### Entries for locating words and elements

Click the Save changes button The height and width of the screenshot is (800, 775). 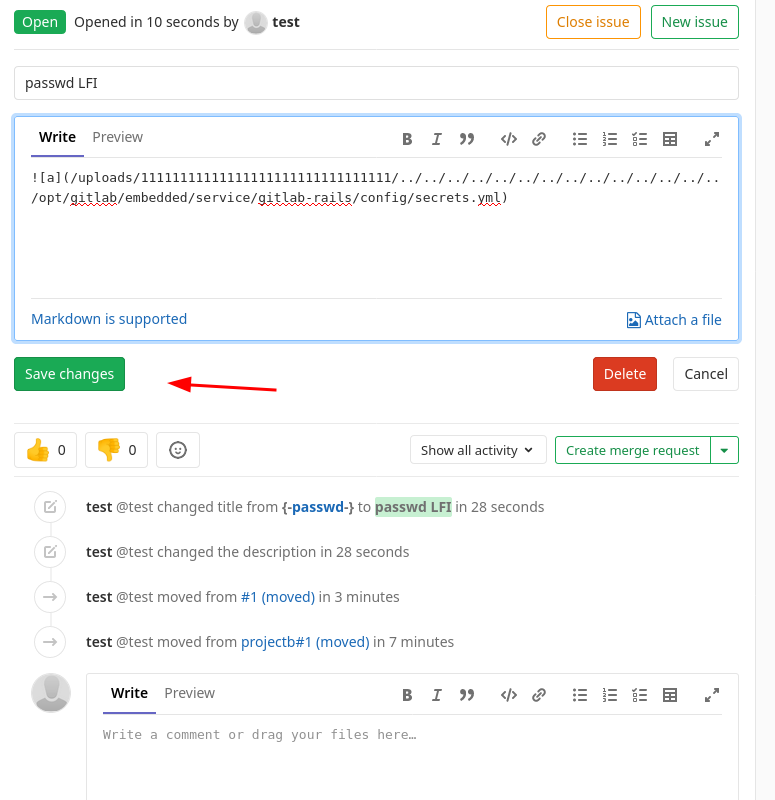point(69,374)
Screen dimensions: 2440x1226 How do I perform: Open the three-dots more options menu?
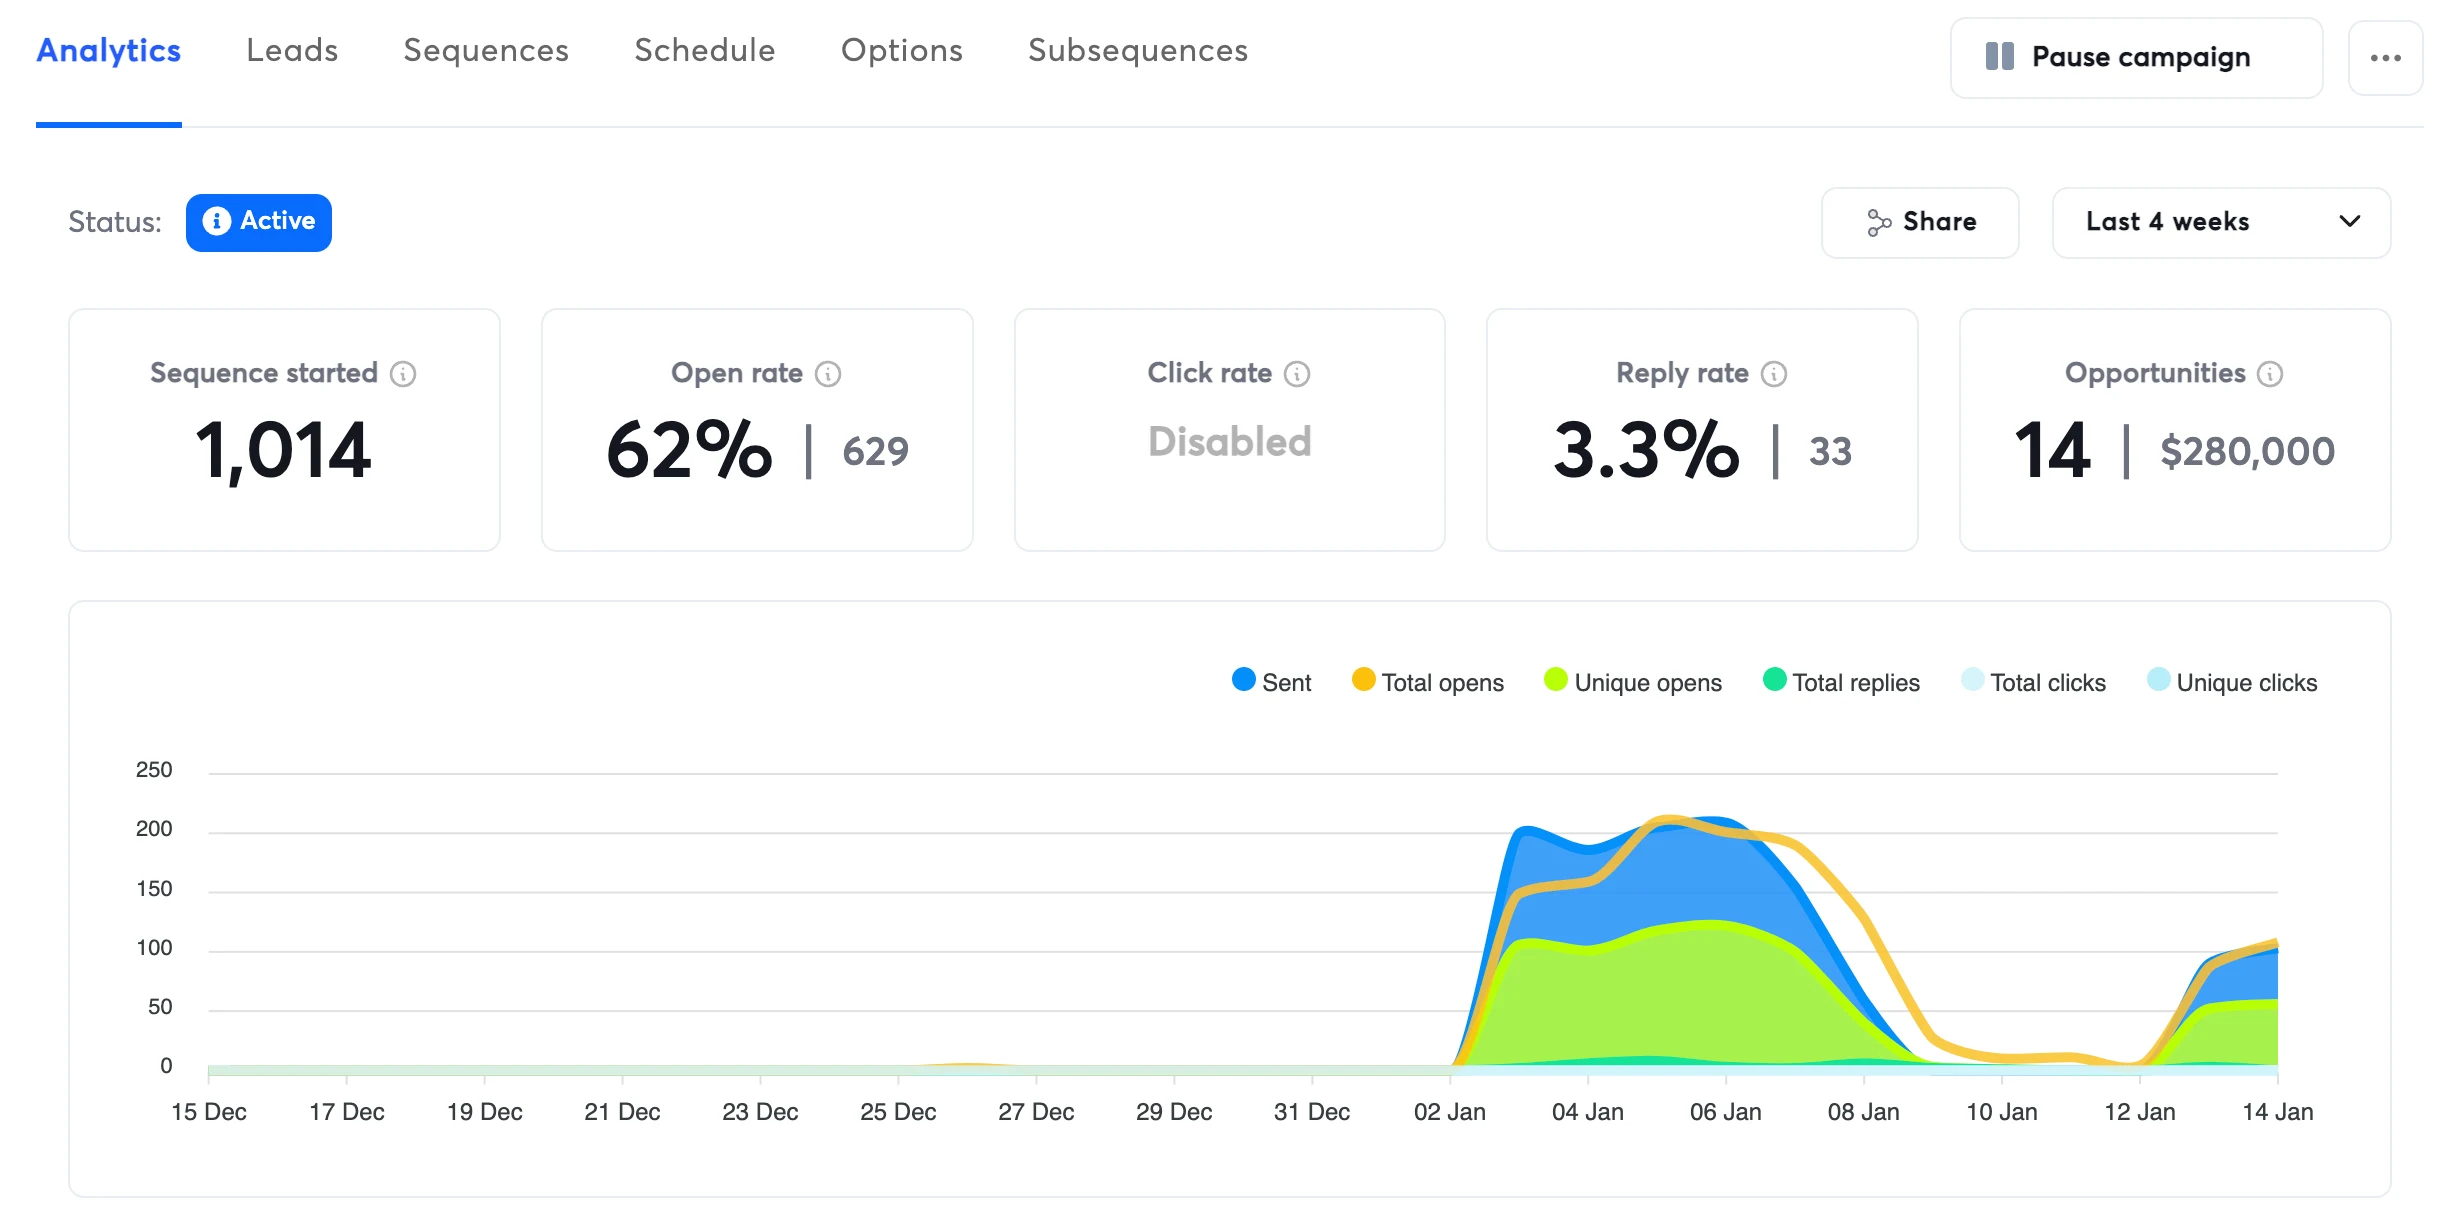click(2385, 58)

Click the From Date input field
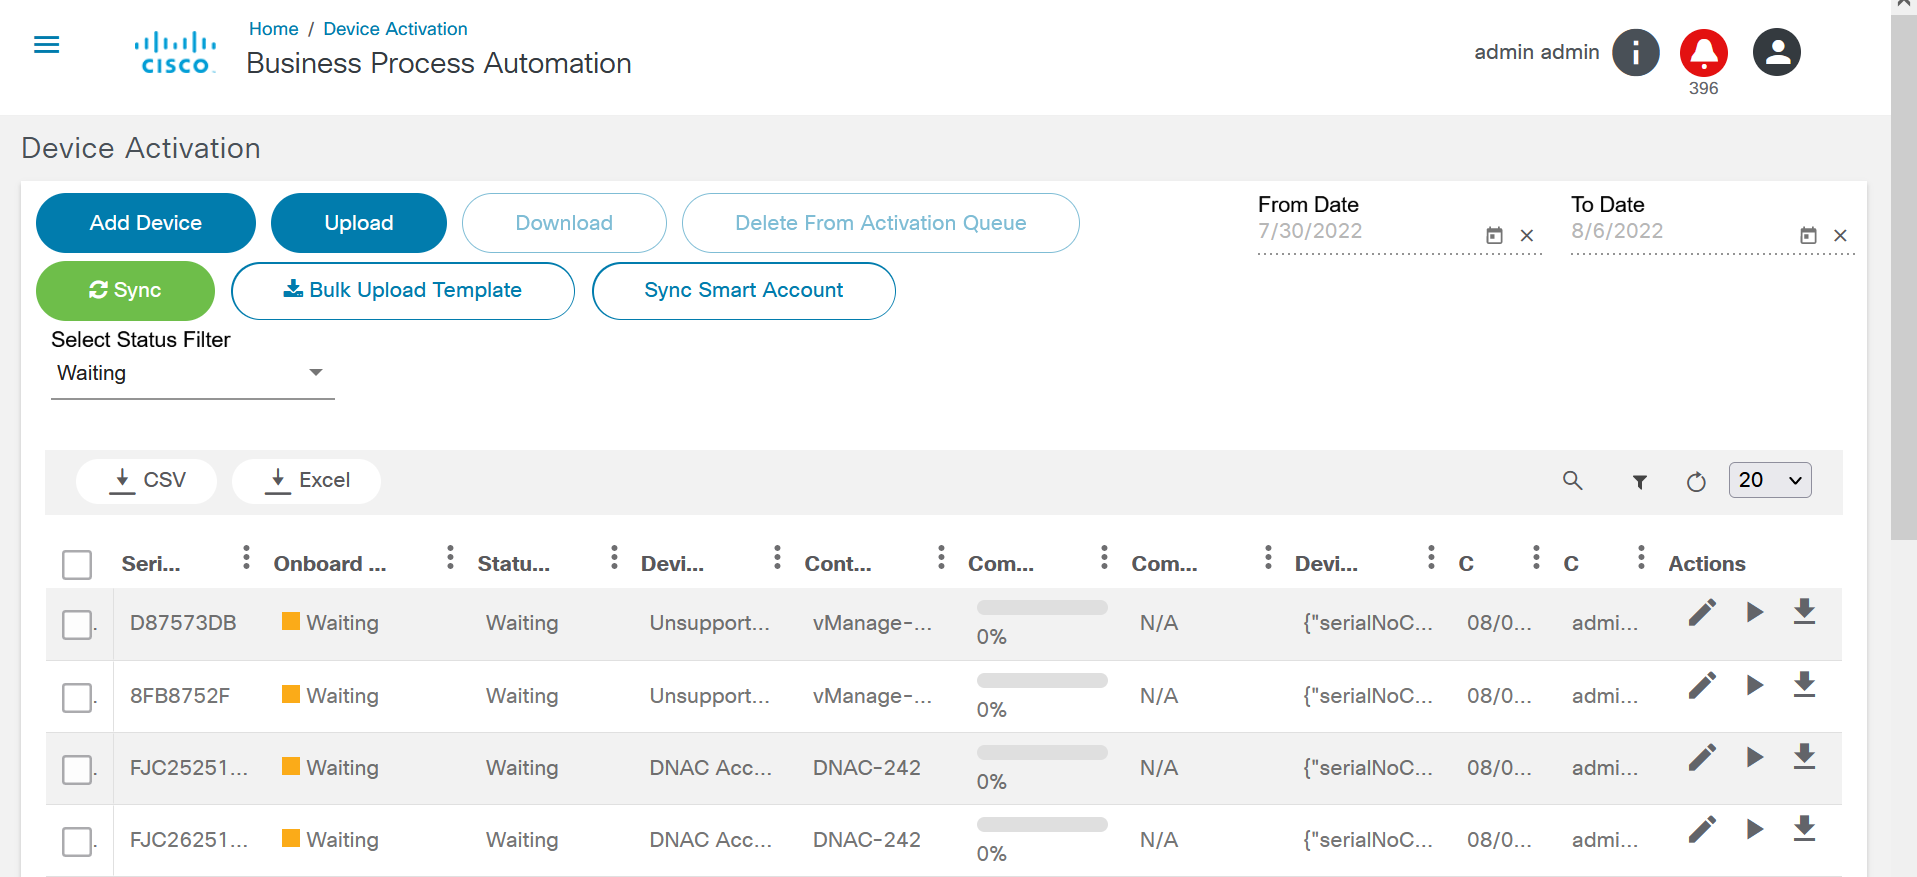click(x=1366, y=232)
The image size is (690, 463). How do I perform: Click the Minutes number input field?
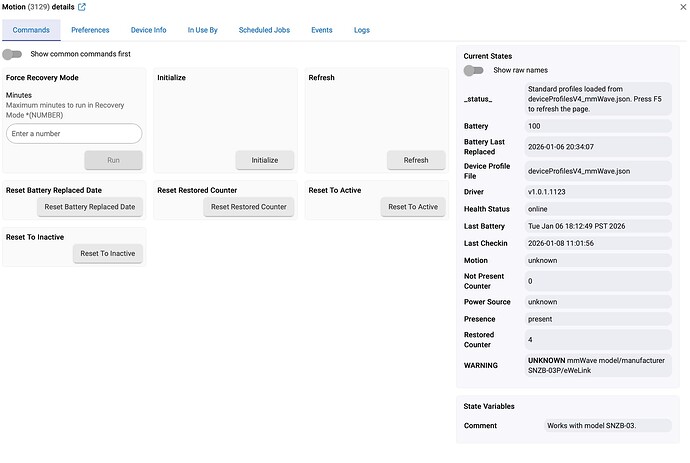(x=74, y=134)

### DO THIS
Rewrite the items starting at the line that contains "Screen dimensions: 2440x1226" and ending at the last item, with "input field" replaced by "text box" and nothing else changed. Leave the pictures out of your answer.

### THE REPLY
Screen dimensions: 2440x1226 How do I perform: Open the three-dots more options menu?
click(2385, 58)

Click the From Date text box
click(x=1366, y=232)
The image size is (690, 463). How do I perform: Click the Minutes number text box?
(x=74, y=134)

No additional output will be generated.